Functional assay of CFP/YFP-tagged K_ATP channels. A, ⁸⁶Rb⁺ efflux from untransfected (mock) COSm6 cells and cells expressing SUR1 and Kir6.2 subunits. The graphs show percentages of ⁸⁶Rb⁺ released into the medium as a function of time in the presence of metabolic inhibitors, for one representative experiment. B, representative currents recorded from inside-out membrane patches containing double-tagged Y6.2C co-expressed with SUR1 at −50 mV. The patch was isolated at the arrow and exposed to differing [ATP] as indicated. C, steady-state dependence of membrane current (relative to current in zero ATP) on [ATP] for wild type K_ATP channels and channels formed from Y6.2C + SUR1 subunits (as indicated). The data points represent the means ± S.E. (n = 3 patches).
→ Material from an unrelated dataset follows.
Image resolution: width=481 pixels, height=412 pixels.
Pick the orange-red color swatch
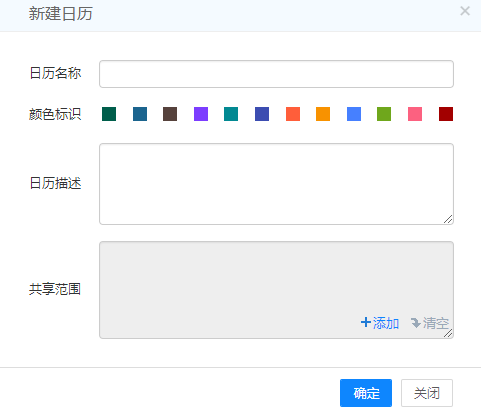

The fitted lines correspond to least squares fits of the Hill equation (relative current = 100/(1 + ([ATP]/K_i)^H), where H = 1.3, and K_i = 12 μm (wild type) and 314 μm (Y6.2C + SUR1). D, representative currents recorded from inside-out membrane patches containing nSUR1Y and cSUR1C co-expressed with Kir6.2 at −50 mV. The patch was exposed to differing [nucleotide] as indicated. In this and the following figures, cartoon representations of different constructs are shown to aid interpretation.